- **提示文**
--------------------------------
知財と教訓

知財の教訓企業で知財業務35年の経験者が伝えたい知財戦略(知略)のヒント

「技術の分かち合い」って、・・・・・何? - 驚くべき韓国の国策 -:第100号

2022年5月2日

━━ 『特許を斬る!』知財経験34年 ・・・ 愚禿の手記 第100号 ━━

 

三星電子が、保有特許276件を中小企業に無償で移転するという記事を目にしました。

 

詳細は、三星電子がモバイル、通信、半導体、ディスプレイ等の分野で未活用の特許を一般公開し、希望する中小企業に無償でその特許権を移転するというものです。

 

これは、中小企業の技術競争力を高め、同伴成長を目指す「技術の分かち合い」と称される韓国の政策事業です。

 

実績としては、昨年までに2402件の技術(特許)が1043社に移転されたとのことです。

 

こうした技術移転は、我が国でも産学連携や中小企業支援策として展開されていますが、「無償移転」という言葉は、あまり耳にしません。

 

日本では、公的研究機関や国立大学の特許は、基本的に有償でライセンスされるのが普通のようです。

 

研究機関にしろ、大学にしろ、多額の研究費を使って開発した技術を無償で手放したのでは、何の成果も挙げられません。有償だからこそ、次の研究に着手できるのです。

 

企業においても同じことが言えます。無償で技術や特許を移転すると法人税法の問題が生じます。

 

これが、日本の常識なのだと思います。

 

従って、無償で特許を移転するという国を挙げての韓国の「技術の分かち合い」政策は、ある意味で驚異の国策と言えるのではないでしょうか。

 

ここで、全世界で数万件という特許を保有する三星電子の立場になって考えると、無償移転の対象特許は、全体のわずか1%にも満たない数で、しかも未活用の特許です。

 

何かと政治問題で騒がしい三星電子にとっては、これで国に貸しを与えるチャンスとなり、また、世間的にもブラックイメージを払拭する格好の機会とも言えます。

 

しかも、不良資産と呼んでもいいような未活用の特許を中小企業に移転することで、特許の維持費用を削減することが出来ます。

 

まさに、三星電子にとっても、国にとっても、そして、中小企業にとっても美味しい話なのです。

 

「技術の分かち合い」を、共存共栄とは言わず、同伴成長と言った韓国の政策は、特許権者の利益を度外視した「中小企業への救いの手」と言えるのではないでしょうか。 あっぱれ、天晴!

 

さて、隣国の政策は良しとして、今回は『特許移転』について考えてみたいと思います。
--------------------------------
- **提供データ**
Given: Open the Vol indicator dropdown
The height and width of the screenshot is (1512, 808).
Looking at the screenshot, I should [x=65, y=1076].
--------------------------------
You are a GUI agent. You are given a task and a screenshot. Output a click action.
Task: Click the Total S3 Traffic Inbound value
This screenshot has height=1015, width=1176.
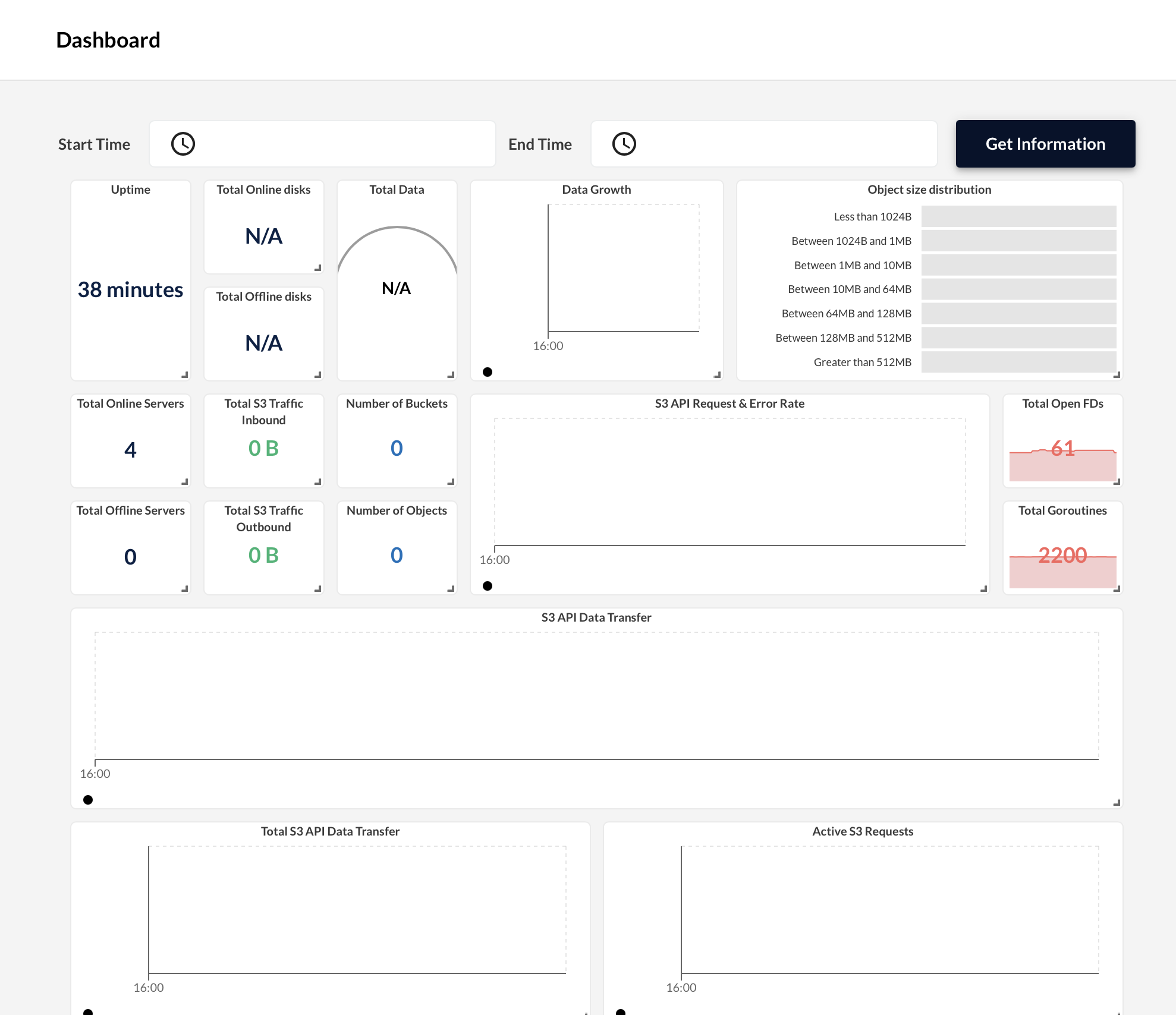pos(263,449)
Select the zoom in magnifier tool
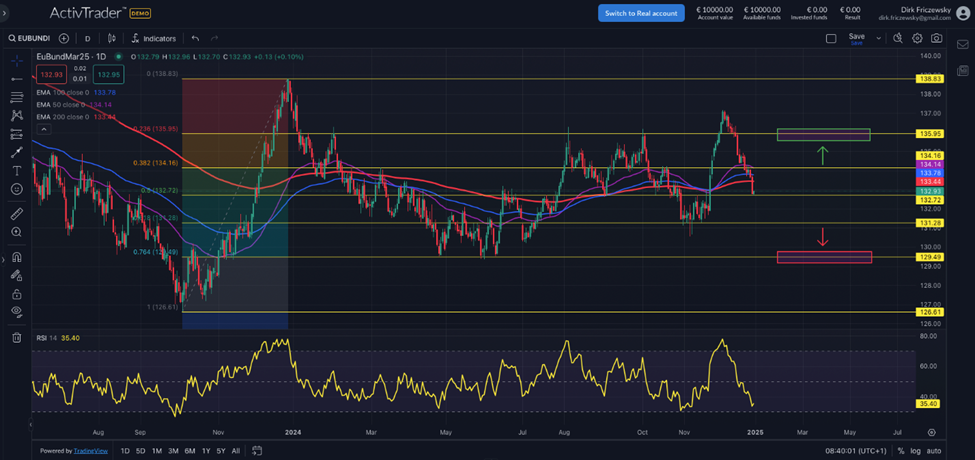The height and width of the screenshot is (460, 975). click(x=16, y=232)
--------------------------------
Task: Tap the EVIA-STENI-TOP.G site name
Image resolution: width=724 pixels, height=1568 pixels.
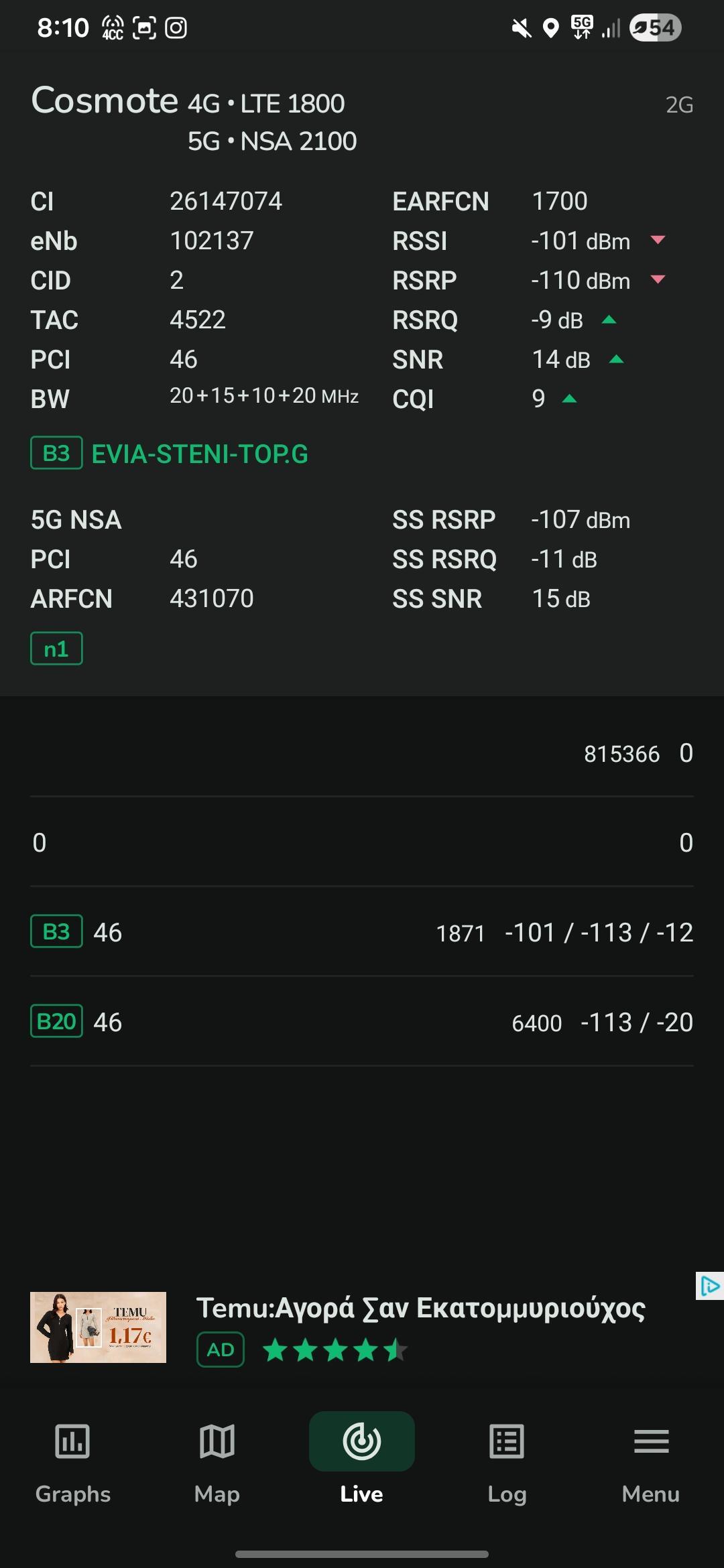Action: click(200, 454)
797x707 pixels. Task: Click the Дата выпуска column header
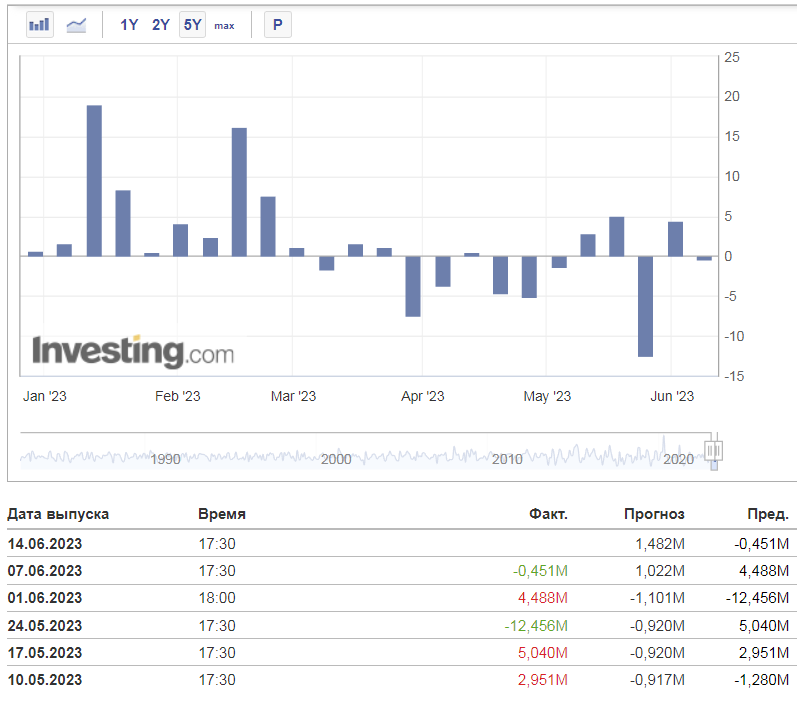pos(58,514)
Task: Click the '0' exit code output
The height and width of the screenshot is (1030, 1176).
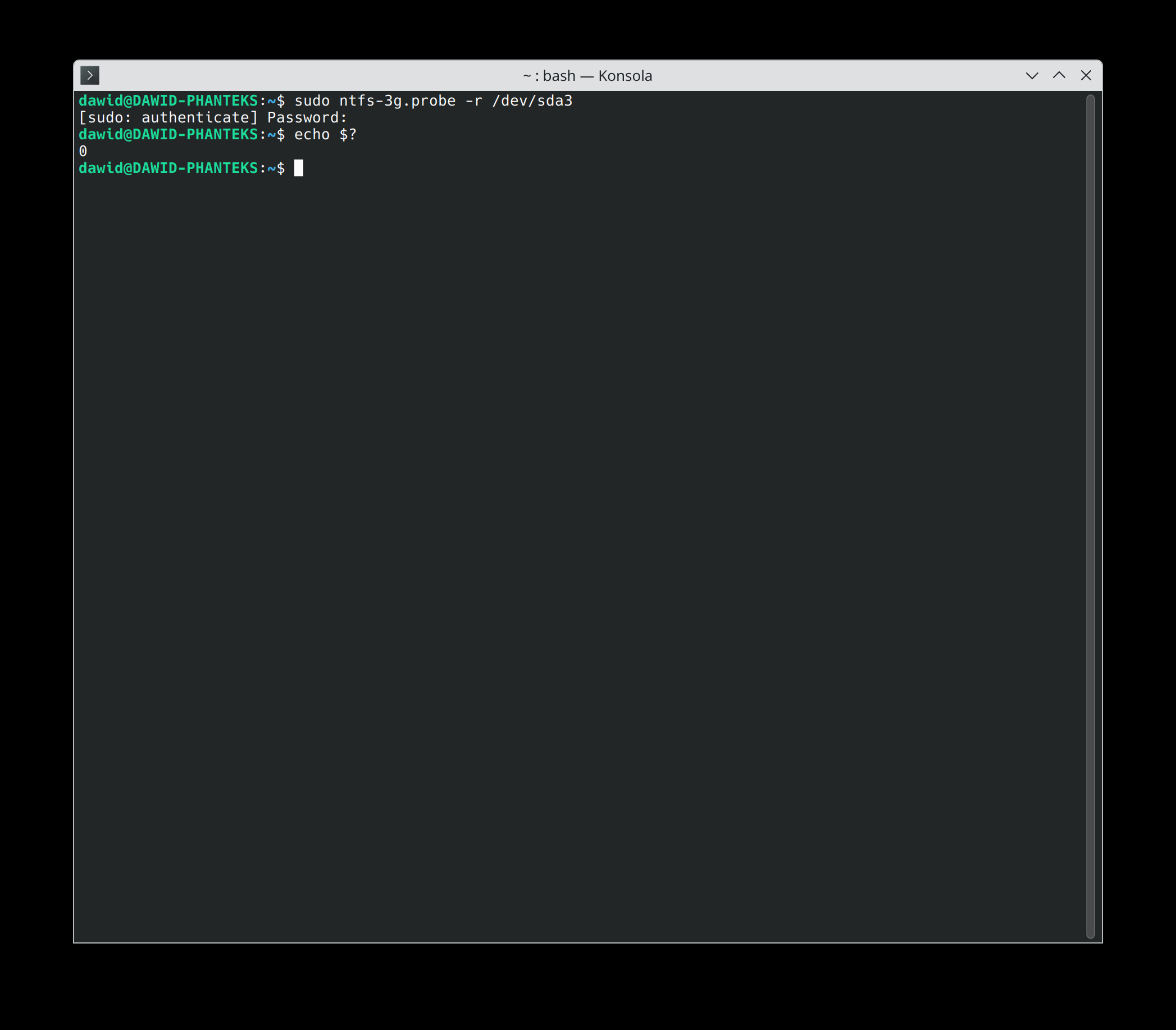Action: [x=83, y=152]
--------------------------------
- **設問**
**A.** 提示文の「ここで、全世界で数万件という」から「とっても美味しい話なのです。」までを両端も含めて、「維持費用」を「管理費用」に置き換えた形に書き改めてください。
**B.** 提示文に基づき、次の問いに答えてください。
(i) 三星電子が中小企業に無償で移転するとされる保有特許は何件ですか。
(ii) 昨年までに何件の技術(特許)が何社に移転されましたか。
(iii) 日本では、公的研究機関や国立大学の特許は基本的にどのようにライセンスされるのが普通とされていますか。
データは提示文とは関連がありません。

- **解答例**
**A.**
ここで、全世界で数万件という特許を保有する三星電子の立場になって考えると、無償移転の対象特許は、全体のわずか1%にも満たない数で、しかも未活用の特許です。

 

何かと政治問題で騒がしい三星電子にとっては、これで国に貸しを与えるチャンスとなり、また、世間的にもブラックイメージを払拭する格好の機会とも言えます。

 

しかも、不良資産と呼んでもいいような未活用の特許を中小企業に移転することで、特許の管理費用を削減することが出来ます。

 

まさに、三星電子にとっても、国にとっても、そして、中小企業にとっても美味しい話なのです。

**B.**
(i) 276件です。
(ii) 2402件の技術(特許)が1043社に移転されました。
(iii) 有償でライセンスされるのが普通とされています。